It’s been a complete whirlwind since the early days of opening Caro as a little stall at the Bruton Christmas fair. It’s been so hard at times - I did’t have any friends when I moved here, and the lack of autonomy with being a shopkeeper was a strange thing to get used to. The mixture of not having anyone to confide in and the feeling that everyone was talking about this new girl opening a ‘lifestyle’ shop provoked me to close-off a bit - a behaviour that is not my default.

It took me about 3 years to settle and get to grips with the way of living here. Now though, I can honestly say I wouldn’t move back to London. I often visit and as much as I love going, I love the security of knowing I’m leaving. There’s a point on the A303 when my heart opens as I see the sun setting over the rolling hills.
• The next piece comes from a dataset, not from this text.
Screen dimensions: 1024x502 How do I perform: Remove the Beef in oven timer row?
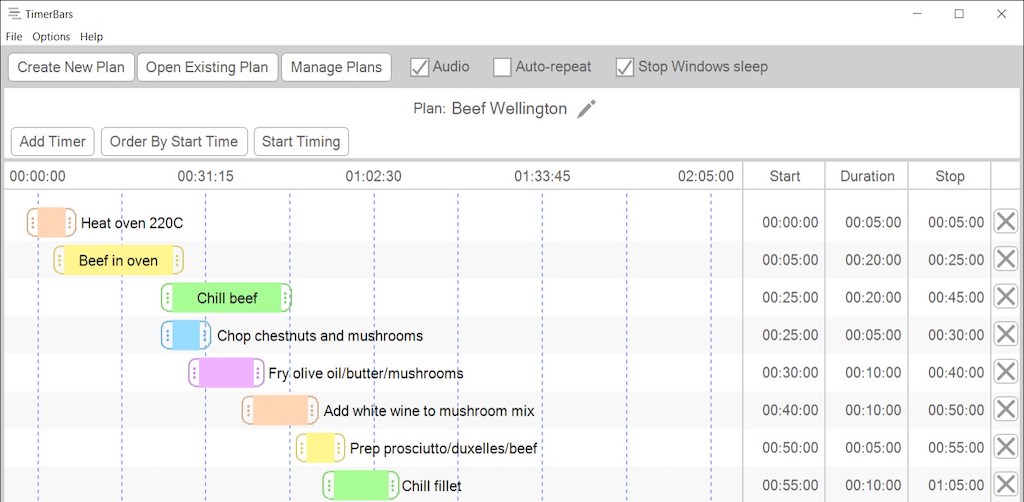point(1005,259)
It’s sounds sickly but it’s true. 

I was lucky that Tom lived in a town down the road from Bruton which meant I knew it well from visiting over the 6 years before I moved here. If I was to be moving to Somerset, I said to him, we’re living in Bruton. This was before Hauser & Wirth opened so it wasn’t on it’s way to gentrification at that stage but the people seemed creative and interesting - inspiring the idea to open a shop. And anyway, At the Chapel had everything I needed to make me feel I wasn’t completely alone.

I’ve loved the slow act of making a home; Discovering how we all live together as our family grows (It’s finished growing now!) On the other hand, I am useless at growing a garden but was saved by landscape gardener, Jenny Hyden who developed a garden for us that is abundant but needs pretty much zero care. We also have an allotment a 10 minute walk away which we experiment with growing vegetables. I say experiment because most of the time we’re pulling weeds rather than a bounty of vegetables. I feel very lucky to have outside space to enjoy a bit of alfresco dining though. My next project is to get some pots going in the courtyard. 

 Tom and I have often fantasised about living in another country but Bruton is making it hard to leave!

TIPS FOR MOVING OUT OF LONDON

  1. How remote do you really want to be? Often the fantasy isn’t the reality. Do you mind getting in the car if you suddenly realise you need something from the shops?
  2. Do you want to be able to go out for dinner and not have to worry about getting home? Cabs are expensive and very hard to guarantee in the countryside. THERE IS NOT UBER
  3. Do you like a gym? Do your research into your nearest location as good gyms are seriously hard to find.
  4. Do you want a house you can move into or a renovation? If it’s a project you’re after, watch out for the Grade Listings - Grade I Listed means you can’t touch the inside or outside of the building, Grade II listed means you can play around with parts of the interiors but not the exterior.
  5. Building Contractors are hard to come by and often have waiting lists for 6-12 months.
  6. What is the community like? If you’re looking to make friends, are there events happening? Exhibitions, talks… Are local businesses offering any event programmes you can tap into?
  7. What clan are you looking for? Have a couple of meals in the pubs, cafe and restaurants to try and glean whether they’re your kind of people.
  8. How quickly do you need to get to London or another city to get that fix? Is there good train links and what times to the trains go!